Bem, estou aprendendo a história de Semíramis pelas mãos de Camilo Chaves, que após uma árdua pesquisa, projetou no presente a trajetória da sacerdotisa de Ísis. Uma mulher preparada sob os códigos secretos da Esfinge e que veio transformar-se na rainha da Assíria, da Babilônia, de Sumer a Akad. Entre seus pensamentos e reflexões, hoje estanquei num pedaço que diz:
'- Eu penso que, quando se nos depara o nosso grande amor, não há vestígios nem grandezas que consigam apagar os vestígios dessa afeição. O amor não está sujeito ao dinheiro ou ao poder: ele existe por si mesmo, a despeito dos infortúnios e de tudo. Eu creio na dualidade do ser humano, sintetizado no simbolismo de Ísis e Osíris, como princípios feminino e masculino, que se completam. Quando encontramos o nosso duplo, não há forças, nem obstáculos ou preconceitos que obstem a reunião.
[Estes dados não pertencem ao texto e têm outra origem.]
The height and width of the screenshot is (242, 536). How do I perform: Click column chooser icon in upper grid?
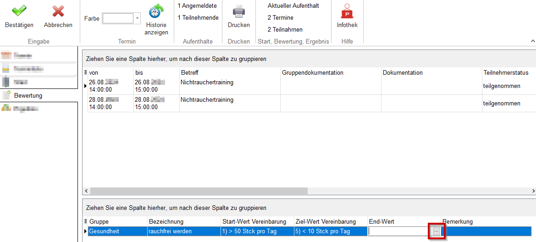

Há uniões erradas, é bem certo, mas há uma atração inelutável entre os seres, que, desde as origens se pertencem e, quando se aproximam, desaparecem inconveniências e perigos, para a fusão final na unidade'.
Por hoje é só, amanhã tem mais.

quarta-feira, janeiro 02, 2002

Eu devia ter começado como todo ser previsível, justamente para me fazer clara, mas como não consigo seguir métodos, inclusive na escrita, solto minhas idéias sem lenço, sem documento, sem compromisso. Já ia me esquecendo, só um é realmente verdadeiro nessa vida: o prazer!
Comecei o ano embalada por você, lemniscata. Uma palavra que surgiu depois de refletir sobre o tudo e o nada, procurar um blog que não se fixasse num único ponto, adendo, idéia. Que fosse solto, livre, sem amarras determinadas pela expressão letrada. Ainda engatinho nesse espaço de blogs e nem sei se terei condições físicas de chegar perto do que considero estético no cyberspace.
Me lanço num vôo sem asas, seco, mudo, escondido e divertido. Feito criança arteira que faz a travessura e esconde a carinha atrás da porta, justamente para vislumbrar a reação dos adultos. Uma peralta sem ideologia, ninada pelos desejos, caprichos e todas as vontades reais e utópicas.
E parei mais uma vez elocubrando e me perdi do infinito. Sim, a figura da cobra mordendo o próprio rabo, a roda de sansara,o horizonte que corta o fim do mar, sim, é dessa imagem que me faço presente. Louca, sem sentido, num sopro, insight, visão do além, um espírito escondido num corpo de mulher.